Communicating in the Time of COVID

Date posted: Friday 30 October 2020

BKB is built on three pillars: Prayer, Presence and Projects. Prayer and Projects continue. However, during this time of COVID, our ability to address Presence is greatly reduced. Most people are unwilling to travel anywhere, let alone fly to Tanzania. How can we best keep in touch with our friends on the other side of the world?


One of the ways congregations stay in touch with each other is through the tool WhatsApp. Many partners have found this a great way to communicate by sharing prayers and general news. (As a reminder, any financial commitments must go through the BKB office.)


But what is WhatsApp? It is a free service owned by Facebook which allows users to send text and voice messages, make voice and video calls and share images, documents and other media. Here is an example:

Following are comments from a few congregations about their experiences with WhatsApp. We hope that after reading this you give it a try with your partner!

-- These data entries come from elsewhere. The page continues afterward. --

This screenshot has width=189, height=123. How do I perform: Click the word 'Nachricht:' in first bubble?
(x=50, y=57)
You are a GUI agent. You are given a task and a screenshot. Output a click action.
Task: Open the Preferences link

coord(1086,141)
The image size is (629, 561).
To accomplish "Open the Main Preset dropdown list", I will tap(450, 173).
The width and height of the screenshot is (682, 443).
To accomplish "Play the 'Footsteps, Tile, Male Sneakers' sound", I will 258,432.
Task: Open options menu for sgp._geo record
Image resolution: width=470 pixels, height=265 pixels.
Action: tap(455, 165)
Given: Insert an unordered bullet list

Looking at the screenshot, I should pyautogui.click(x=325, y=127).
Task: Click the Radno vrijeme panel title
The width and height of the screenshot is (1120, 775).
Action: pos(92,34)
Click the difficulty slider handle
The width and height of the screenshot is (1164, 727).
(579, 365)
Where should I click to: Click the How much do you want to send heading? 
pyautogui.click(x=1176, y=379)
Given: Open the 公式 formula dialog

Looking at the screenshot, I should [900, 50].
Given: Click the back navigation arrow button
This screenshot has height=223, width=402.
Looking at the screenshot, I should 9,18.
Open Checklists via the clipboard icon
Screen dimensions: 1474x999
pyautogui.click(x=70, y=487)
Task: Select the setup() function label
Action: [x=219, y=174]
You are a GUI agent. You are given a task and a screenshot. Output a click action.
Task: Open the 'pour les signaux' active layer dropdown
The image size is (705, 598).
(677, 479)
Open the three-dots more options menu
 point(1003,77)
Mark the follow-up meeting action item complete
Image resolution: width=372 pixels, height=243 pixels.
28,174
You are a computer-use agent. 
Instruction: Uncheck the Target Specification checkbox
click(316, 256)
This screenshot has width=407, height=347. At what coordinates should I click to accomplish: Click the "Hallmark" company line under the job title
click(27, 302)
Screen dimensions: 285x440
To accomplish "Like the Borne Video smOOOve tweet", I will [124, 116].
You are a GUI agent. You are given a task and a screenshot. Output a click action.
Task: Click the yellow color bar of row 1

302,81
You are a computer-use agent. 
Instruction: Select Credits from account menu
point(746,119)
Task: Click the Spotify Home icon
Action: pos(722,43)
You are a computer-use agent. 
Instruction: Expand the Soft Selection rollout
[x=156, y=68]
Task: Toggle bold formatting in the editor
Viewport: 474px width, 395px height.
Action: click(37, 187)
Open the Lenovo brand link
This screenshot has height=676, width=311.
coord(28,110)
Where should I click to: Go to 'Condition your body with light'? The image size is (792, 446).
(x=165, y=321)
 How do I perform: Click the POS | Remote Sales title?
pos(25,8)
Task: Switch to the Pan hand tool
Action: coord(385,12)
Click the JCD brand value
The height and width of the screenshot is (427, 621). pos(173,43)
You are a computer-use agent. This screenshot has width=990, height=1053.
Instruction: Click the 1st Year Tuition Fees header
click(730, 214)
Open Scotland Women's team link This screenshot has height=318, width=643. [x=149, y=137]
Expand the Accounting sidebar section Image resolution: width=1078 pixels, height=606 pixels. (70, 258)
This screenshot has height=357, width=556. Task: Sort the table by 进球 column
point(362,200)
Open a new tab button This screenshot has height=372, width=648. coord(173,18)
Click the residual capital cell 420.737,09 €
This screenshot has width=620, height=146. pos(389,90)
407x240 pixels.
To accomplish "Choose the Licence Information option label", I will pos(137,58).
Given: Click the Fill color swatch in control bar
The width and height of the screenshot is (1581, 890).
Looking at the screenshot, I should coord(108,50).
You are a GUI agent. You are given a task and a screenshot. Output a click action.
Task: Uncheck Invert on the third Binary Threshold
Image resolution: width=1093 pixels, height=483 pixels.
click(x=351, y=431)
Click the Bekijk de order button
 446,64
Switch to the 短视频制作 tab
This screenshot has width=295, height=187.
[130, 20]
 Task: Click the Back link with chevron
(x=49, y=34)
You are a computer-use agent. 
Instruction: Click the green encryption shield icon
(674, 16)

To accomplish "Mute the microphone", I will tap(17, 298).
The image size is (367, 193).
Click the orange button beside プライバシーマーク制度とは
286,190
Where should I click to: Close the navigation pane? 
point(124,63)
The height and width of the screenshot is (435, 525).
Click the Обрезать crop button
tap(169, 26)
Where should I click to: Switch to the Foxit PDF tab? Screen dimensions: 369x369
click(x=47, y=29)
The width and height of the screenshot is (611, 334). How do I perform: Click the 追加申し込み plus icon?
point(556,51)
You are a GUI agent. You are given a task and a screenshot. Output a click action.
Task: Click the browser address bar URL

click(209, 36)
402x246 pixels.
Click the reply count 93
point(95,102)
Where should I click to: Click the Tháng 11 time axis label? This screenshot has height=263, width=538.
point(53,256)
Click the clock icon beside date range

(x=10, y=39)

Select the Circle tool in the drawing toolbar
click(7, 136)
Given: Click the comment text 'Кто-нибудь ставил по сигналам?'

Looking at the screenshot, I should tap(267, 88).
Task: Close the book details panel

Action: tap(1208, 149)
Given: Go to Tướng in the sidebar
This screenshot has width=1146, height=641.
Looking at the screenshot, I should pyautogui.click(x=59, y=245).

Elizabeth Hendrickson from King of Kings, Woodbury says:

WhatsApp messaging has been a wonderful way for our church to stay connected to our partner congregation, Kilolo. We have been able to share short greetings, prayer requests, church milestones & celebrations, and updates from scholarship students. Just last week we received a choir video after their choir was awarded 2nd place in the district ranking. WhatsApp allows for quicker conversations, so that we feel connected to the ongoing life of our partner. We communicate two or three times per month, and our main WhatsApp contacts are the parish pastor and a council member. The frequent communication and sharing of pictures and videos has enhanced our partnership and helps to share the story of Kilolo within our congregation at King of Kings.


We heard from Becky Benson at Incarnation:

Incarnation's Tanzania Action Group began dabbling in WhatsApp when one of our members, Joy Alizadeh, visited our partners of Mkwawa and Kigamboni parishes in January of 2019. We started using it to communicate with Joy as she kept us updated on her experiences and with photos. In the months following Joy's return to Minnesota, we established two WhatsApp groups - one with Incarnation's Tanzania Action Group along with leadership of Mkwawa Parish and another with leadership of Kigamboni Parish. Communicating using these WhatsApp groups has opened up connecting between our communities in a wonderful new way; we are living into Presence even as we are far apart! At least monthly, and sometimes more frequently, we exchange messages of greetings, updates, prayer requests (including mutual prayers for our communities in the face of COVID-19) as well as pictures and videos. Our communication is now much more timely and multi-dimensional, especially as we share images with one another. We've even tried some voice calls which have worked pretty well. Our next attempt will be video chatting!


And finally, Ken Smith from St. Stephen, White Bear Lake tells us:

WhatsApp is ‘da bomb.’ I use it all the time with the SPP team, Agricultural Officer Sariya in Lukani and Sebastian Chaula at Lutangilo School.